Je la rejoins et m'assoie face à elle, sans jamais la quitter des yeux.
— Vous vous êtes mangé la bouche, en conclut Tessa.
J'étouffe mon cri dans un coussin et ma colocataire ne peut s'empêcher de trouver le moment idéal pour me ridiculiser. Elle profite de mon état pour s'amuser de la situation, me qualifiant . Au début, j'essaye de me défendre mais lorsque je comprends que je n'aurais aucune chance face à l'humour de Tessa, j'abandonne.
— Vous formerez un beau petit couple, me taquine-t-elle.
Je grimace à l'entente de ses propos. Est-ce vraiment ce que je souhaite ? M'engager dans une relation ? Cela fait des années que j'ai arrêté de m'y intéresser. Au lycée, cela me paraissait bien plus simple. Et maintenant, tout semble différent.
— Tais-toi et ne presse pas les choses.
— T'as intérêt à faire de moi ta témoin pour votre mariage, me menace-t-elle. Sinon, tu peux dire adieu à ton vélo tout pourri.

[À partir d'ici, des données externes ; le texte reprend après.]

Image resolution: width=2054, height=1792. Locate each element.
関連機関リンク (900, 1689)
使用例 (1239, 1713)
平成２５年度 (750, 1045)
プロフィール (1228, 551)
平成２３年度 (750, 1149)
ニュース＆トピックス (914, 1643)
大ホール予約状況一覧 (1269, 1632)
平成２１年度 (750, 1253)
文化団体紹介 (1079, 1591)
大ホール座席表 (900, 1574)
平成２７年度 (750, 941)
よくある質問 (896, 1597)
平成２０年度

— Non, pas ma bicyclette !
Nous éclatons toutes les deux de rire. Peu de temps après, Tessa me balance un coussin dans la figure.
— Tu veux jouer à ça, grogné-je.
Agressivement, elle se craque les articulations de doigts en poussant un cri rauque. Je ne peux retenir mon ricanement, consciente de l'absurdité de la situation.
Tessa s'écrase brusquement sur moi et mes plaintes résonnent dans tout l'appartement. Je la supplie de me laisser tranquille mais elle s'acharne à me chatouiller le cou et mes ricanements redoublent d'intensité. Au moment où j'allais déclarer forfait, son téléphone posé sur la table basse émet une sonnerie. Intrigué, Tessa se déconcentre et j'en profite pour prendre le dessus. De façon à la mettre en rogne, j'attrape l'appareil en l'agitant en l'air.
— Un admirateur secret ?
Comme toute réponse, elle m'attrape férocement le bras. Je réussis à me libérer de son emprise malgré son acharnement et me réfugier rapidement sur une chaise, en hauteur. Tandis qu'elle s'époumone à me faire descendre, j'en profite pour regarder l'expéditeur de ce message.
Au moment où je lis sur l'écran ce prénom, tout s'effondre. Pendant une seconde, mes jambes me trahissent et, avec chance, Tessa est là pour me rattraper à temps. Ma vision se trouble au fur et à mesure que les émotions me submergent et que les premières larmes s'échouent sur mes joues.
La dernière chose que je vois, c'est ce regard, celui de Tessa. Emplit de remords, il tente d'attraper le mien, abattu.